- _Work required_
From the IVF advocacy article below, give again the part that opens with the words containing "Nouch, 32, and" and closes with "suffering from infertility.", substituting "partner" for "husband".

::: Passage shown :::

A local woman is helping advocate for those yearning to bring their own little bundles of joy into the world.
Along with co-founder, Juvarya Veltkamp, Nicole Nouch has started a patient advocacy group called IVF4BC, representing women and couples who struggle with infertility.
With Family Day happening on Monday, the group is urging others to ask the B.C. provincial government to publicly fund In vitro fertilization (IVF), which Nouch says is “recognized as a highly successful fertilization treatment by medical professionals.”
IVF is a procedure in which eggs are removed from a woman’s body and fertilized in a lab.
“Then they are put back into the uterus and hopefully it sticks and you get pregnant.
“It is not a complicated procedure and (it’s) safe for the woman,” Nouch said.
Nouch, 32, and her husband, Greg, spent thousands of dollars trying to start their own family, but to no avail.
And, until a year ago, they were among the one in six B.C. couples suffering from infertility.

::: Supplied data :::

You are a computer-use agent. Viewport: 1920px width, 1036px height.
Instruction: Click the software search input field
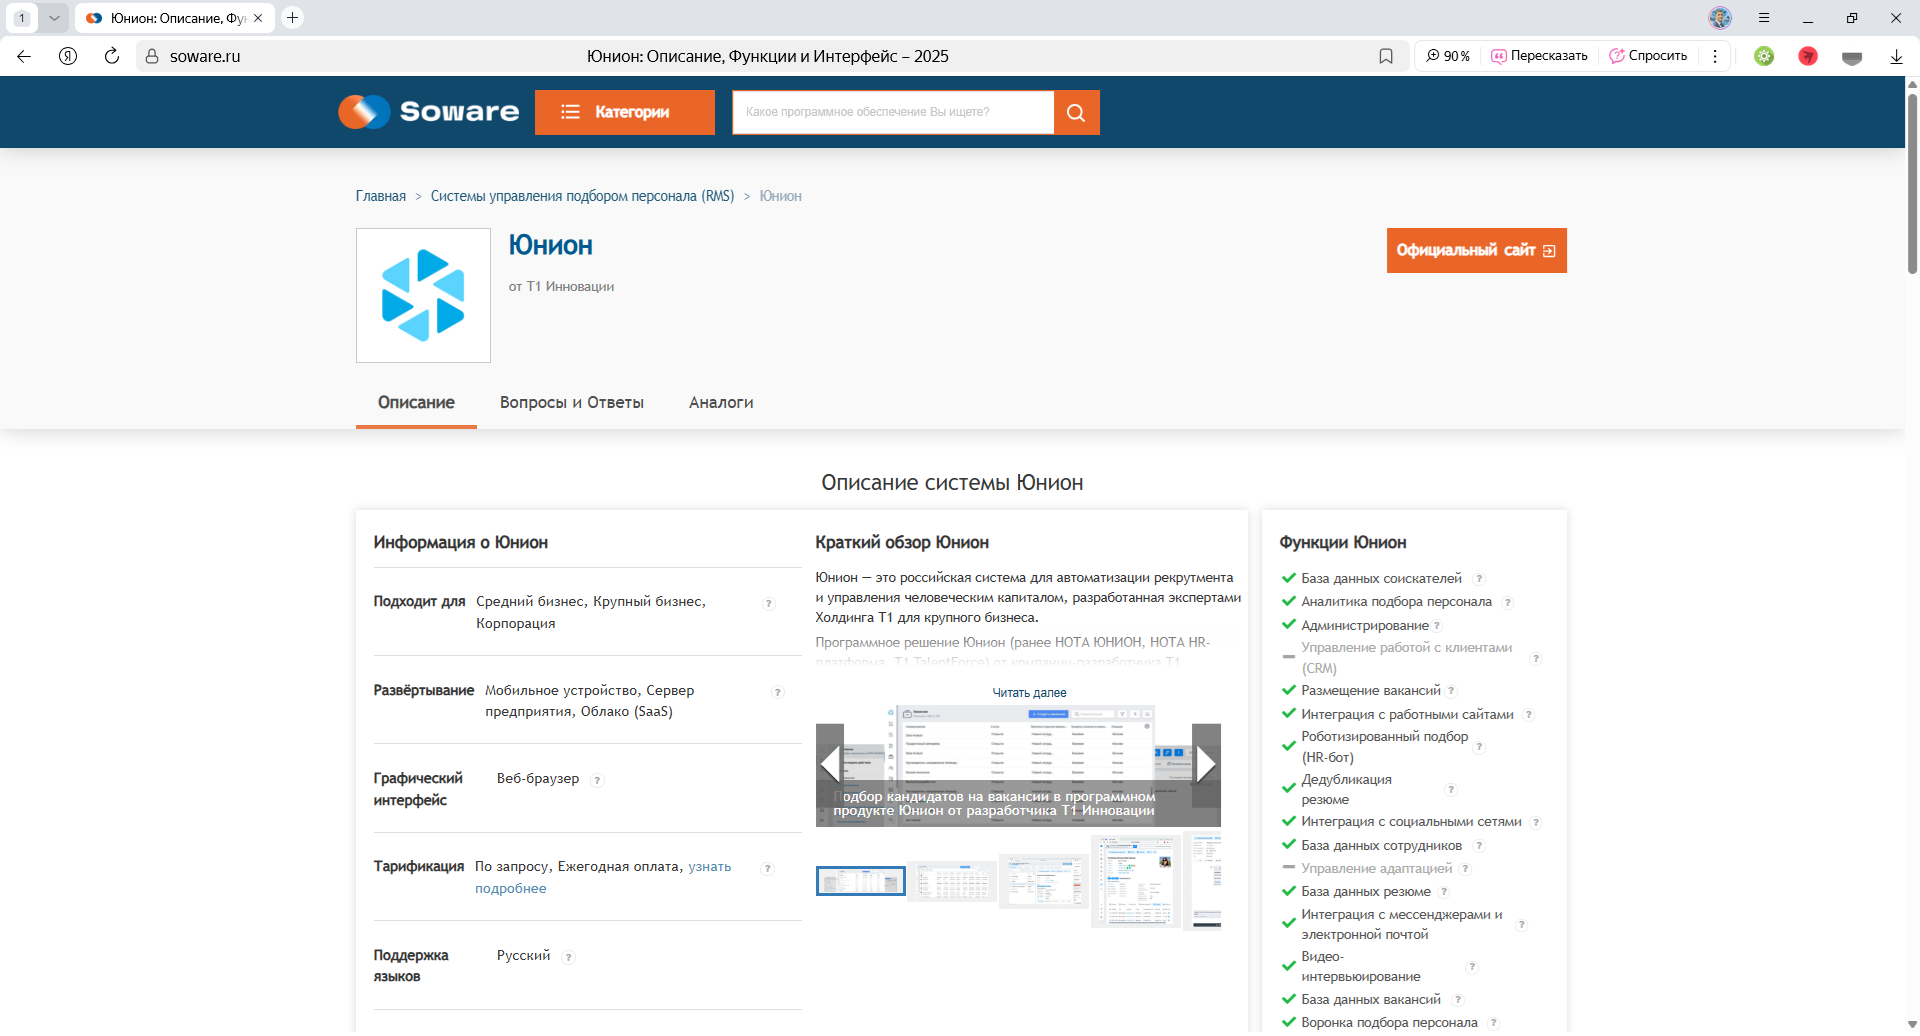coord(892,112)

:::

- _Exercise answer_
Nouch, 32, and her partner, Greg, spent thousands of dollars trying to start their own family, but to no avail.
And, until a year ago, they were among the one in six B.C. couples suffering from infertility.